Rosenworcel's and Sohn's confirmations would allow the FCC to restore net neutrality rules through Title II of the Communications Act. The rules keep internet service providers (ISPs) from blocking or slowing down certain websites and content. The repeal of the rules under the Trump administration allowed ISPs to charge internet companies extra fees for access to "fast lanes," betraying the bedrock principle of treating content equally online.
Rosenworcel has also been a strong advocate of expanding broadband access, coining the term "homework gap" for the disparity in internet access available to students in urban and suburban areas versus those in rural parts of the country. The gap, compounded by the fact that seven in 10 teachers assign homework that requires the use of the internet, "is the cruelest part of the digital divide," Rosenworcel said in 2016, and was made even worse by the coronavirus pandemic.
Ernesto Falcon, senior legislative counsel at the public interest legal firm Electronic Frontier Foundation, told the New York Times Tuesday that the deadlock at the FCC has led to "pretty wide frustration from the consumer side that we haven't had an agency able to do anything about something as important to people's lives as broadband access."
Earlier this year, Rosenworcel proposed the Emergency Broadband Benefit program, using $3.2 billion in coronavirus emergency funds to improve internet access for low-income families. Her supporters in the Senate have pushed the president to make Rosenworcel's role permanent to allow for the distribution of more broadband aid.
Free Press called Rosenworcel "a tremendous choice to lead the FCC at this crucial moment."
"She has proven in her years at the agency to be a champion of the public interest, with political savvy and an incredible depth of legal and technical knowledge," said Free Press president Craig Aaron. "She has a proven track record of getting big things done, whether it's the key role she played in safeguarding and strengthening net neutrality protections as commissioner or leading the rollout of the Emergency Broadband Benefit to help people get and stay connected to high-speed internet during the pandemic."

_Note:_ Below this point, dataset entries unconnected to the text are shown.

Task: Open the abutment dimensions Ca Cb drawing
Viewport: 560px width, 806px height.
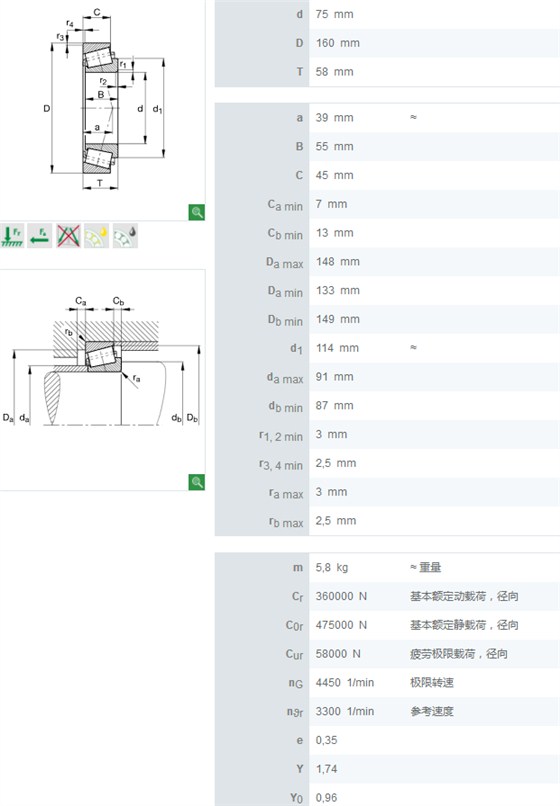Action: pos(102,361)
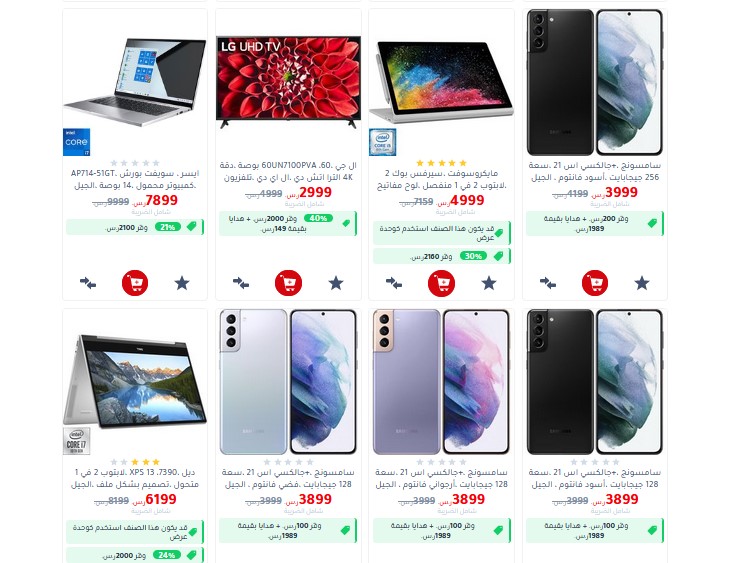730x563 pixels.
Task: Add Acer Swift laptop to cart
Action: tap(135, 283)
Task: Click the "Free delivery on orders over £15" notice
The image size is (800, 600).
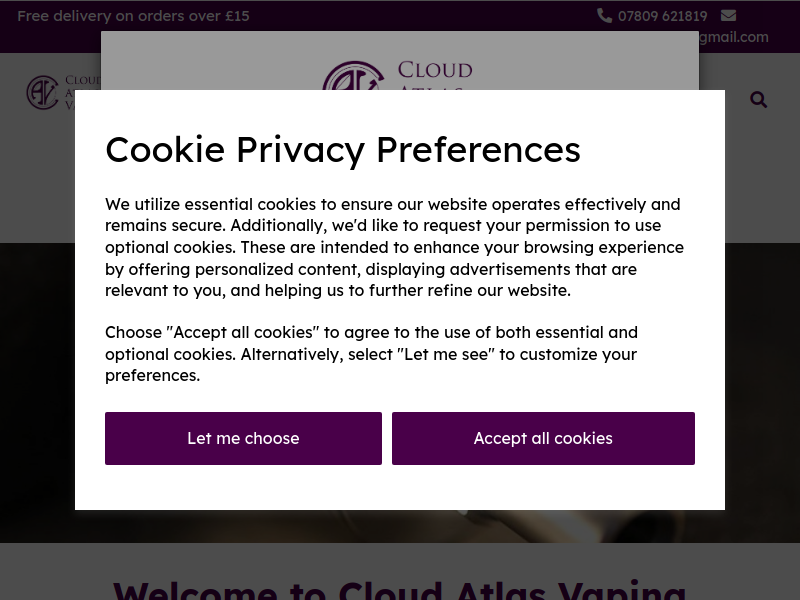Action: click(x=133, y=16)
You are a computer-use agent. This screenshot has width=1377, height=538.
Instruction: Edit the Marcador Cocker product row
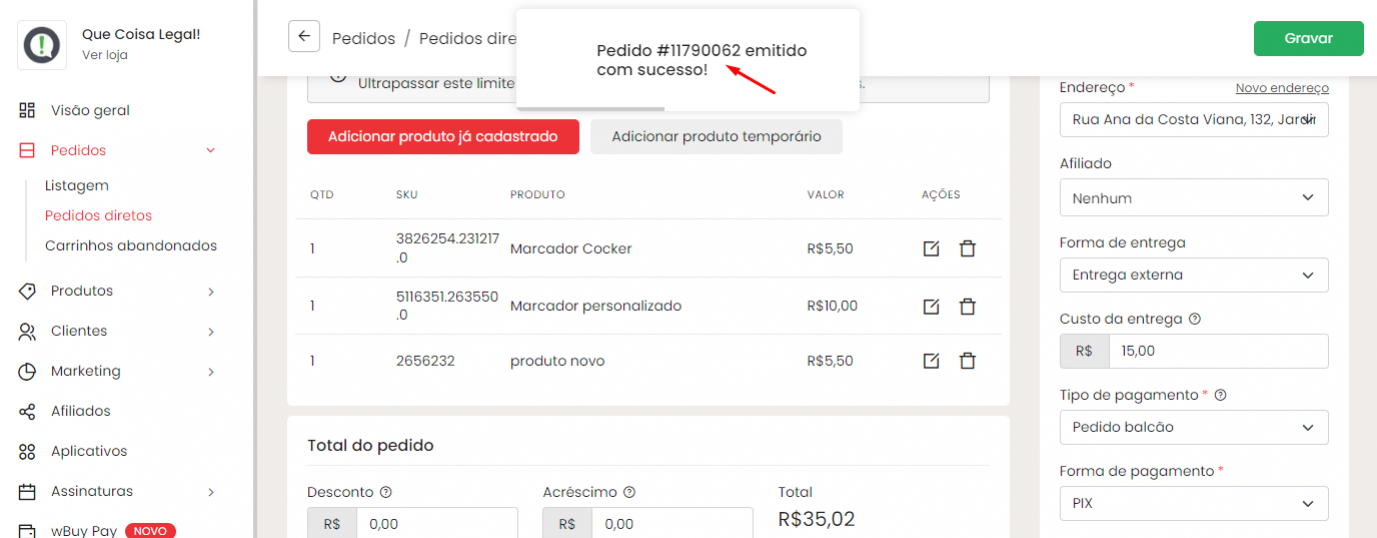coord(931,249)
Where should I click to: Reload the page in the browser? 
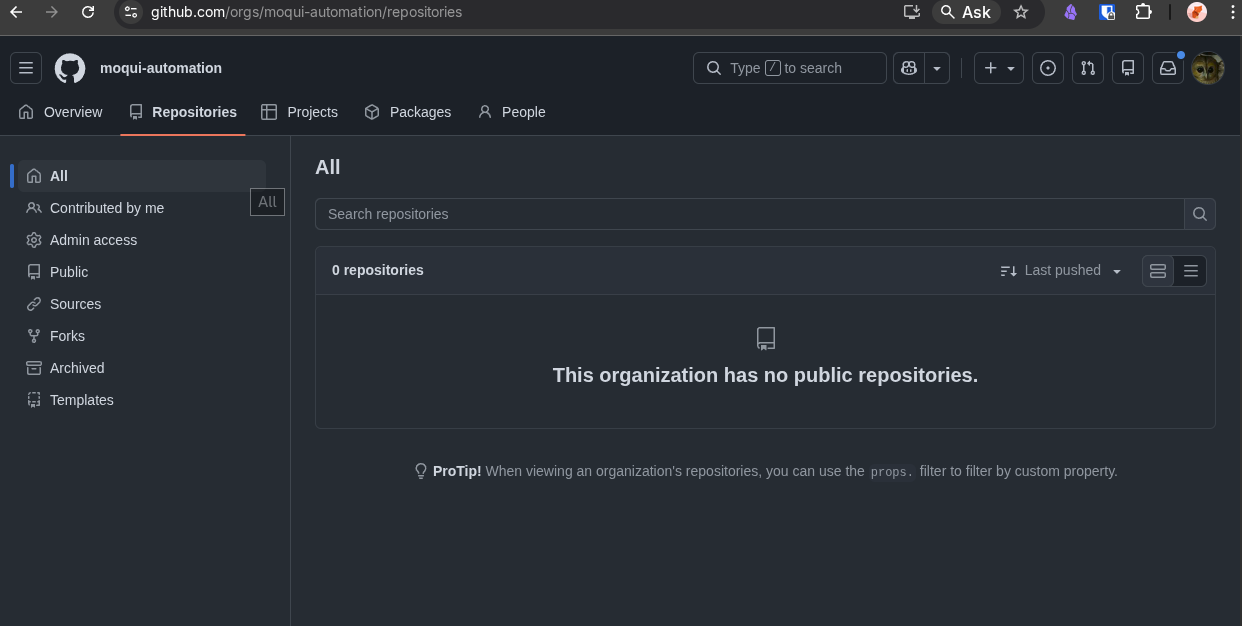88,12
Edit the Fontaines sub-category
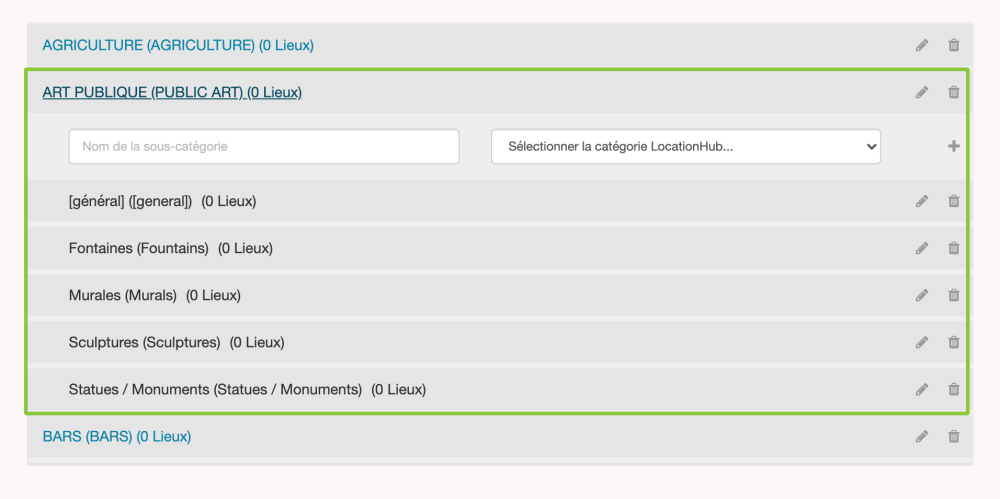1000x499 pixels. (x=921, y=248)
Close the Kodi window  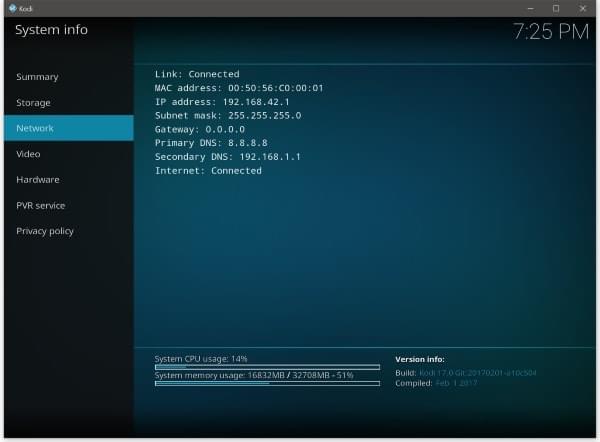click(583, 7)
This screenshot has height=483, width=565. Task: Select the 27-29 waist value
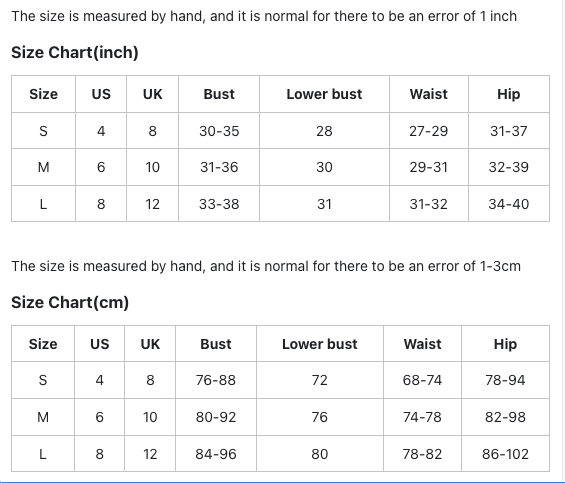tap(428, 131)
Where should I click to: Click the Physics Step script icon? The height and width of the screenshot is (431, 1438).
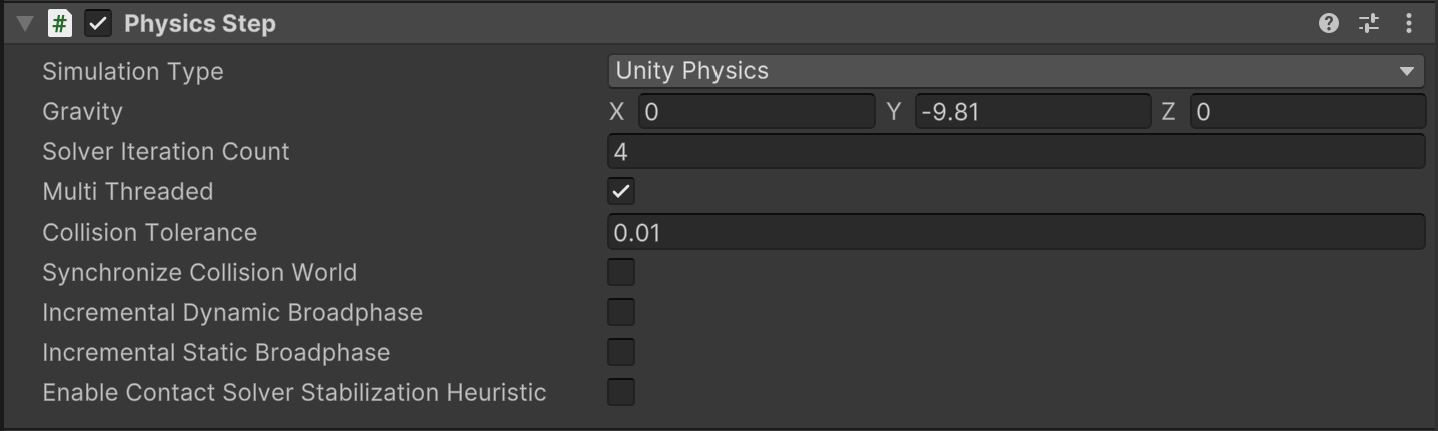click(x=60, y=24)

The group also applauded the nominations of Davidson, who Aaron called "a champion of the free and open internet throughout his career," and Sohn.
"Gigi Sohn is a devoted advocate for policies and programs that will help people and actually improve their lives," said Aaron. "She brings significant experience inside the FCC and has long been a clarion voice outside of the building for what needs to change... Time and again, she has built broad and bipartisan coalitions to accomplish important goals. But she also knows how to fight for what's right."
"While these choices were worth the wait, there's no time to waste and so much to get done: ensuring the billions being invested in broadband actually reach those who need it most, restoring Net Neutrality and Title II, reckoning with media regulators' history on race, and repairing the damage of the Trump years," added Aaron. "We urge the Senate to move as quickly as possible to advance all of these nominees."